▶ _Exercise requirements_
Only the lines from the top of the data through the line containing "Leggi tutto (68, 203)" should be duplicated, exactly as they appear.

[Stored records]
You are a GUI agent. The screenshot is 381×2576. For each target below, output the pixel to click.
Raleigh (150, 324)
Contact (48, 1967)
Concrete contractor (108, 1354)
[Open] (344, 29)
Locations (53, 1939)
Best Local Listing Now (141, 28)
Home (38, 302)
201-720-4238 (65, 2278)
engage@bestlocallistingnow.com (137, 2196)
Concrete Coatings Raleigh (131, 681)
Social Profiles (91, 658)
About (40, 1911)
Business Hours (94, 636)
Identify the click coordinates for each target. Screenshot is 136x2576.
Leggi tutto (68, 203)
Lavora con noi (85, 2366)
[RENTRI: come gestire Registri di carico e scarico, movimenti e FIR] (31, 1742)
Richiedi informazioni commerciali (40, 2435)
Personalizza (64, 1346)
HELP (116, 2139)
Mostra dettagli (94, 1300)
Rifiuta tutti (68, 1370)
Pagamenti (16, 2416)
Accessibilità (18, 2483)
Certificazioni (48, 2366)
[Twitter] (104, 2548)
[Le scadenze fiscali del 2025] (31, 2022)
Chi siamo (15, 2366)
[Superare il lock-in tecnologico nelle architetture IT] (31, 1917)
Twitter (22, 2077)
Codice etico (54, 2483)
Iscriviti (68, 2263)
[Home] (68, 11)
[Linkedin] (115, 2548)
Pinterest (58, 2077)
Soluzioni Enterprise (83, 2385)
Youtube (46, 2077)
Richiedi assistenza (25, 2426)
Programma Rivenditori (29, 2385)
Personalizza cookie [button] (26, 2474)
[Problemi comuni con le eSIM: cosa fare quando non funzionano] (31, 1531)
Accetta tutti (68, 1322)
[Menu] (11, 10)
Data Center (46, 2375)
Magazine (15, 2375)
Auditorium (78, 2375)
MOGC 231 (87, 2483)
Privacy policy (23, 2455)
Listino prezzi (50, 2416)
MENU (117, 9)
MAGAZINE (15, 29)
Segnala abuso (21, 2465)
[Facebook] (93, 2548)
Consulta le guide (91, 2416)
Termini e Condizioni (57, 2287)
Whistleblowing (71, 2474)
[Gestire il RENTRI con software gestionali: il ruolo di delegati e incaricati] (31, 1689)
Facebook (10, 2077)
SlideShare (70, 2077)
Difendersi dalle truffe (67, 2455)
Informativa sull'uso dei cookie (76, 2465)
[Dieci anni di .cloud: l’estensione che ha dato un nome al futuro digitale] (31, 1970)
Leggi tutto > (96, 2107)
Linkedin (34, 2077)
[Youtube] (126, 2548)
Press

▶ _Result of this exercise_
You are a GUI agent. The screenshot is 381×2576. For each target below, output the pixel to click.
Raleigh (150, 324)
Contact (48, 1967)
Concrete contractor (108, 1354)
[Open] (344, 29)
Locations (53, 1939)
Best Local Listing Now (141, 28)
Home (38, 302)
201-720-4238 (65, 2278)
engage@bestlocallistingnow.com (137, 2196)
Concrete Coatings Raleigh (131, 681)
Social Profiles (91, 658)
About (40, 1911)
Business Hours (94, 636)
Identify the click coordinates for each target. Screenshot is 136x2576.
Leggi tutto (68, 203)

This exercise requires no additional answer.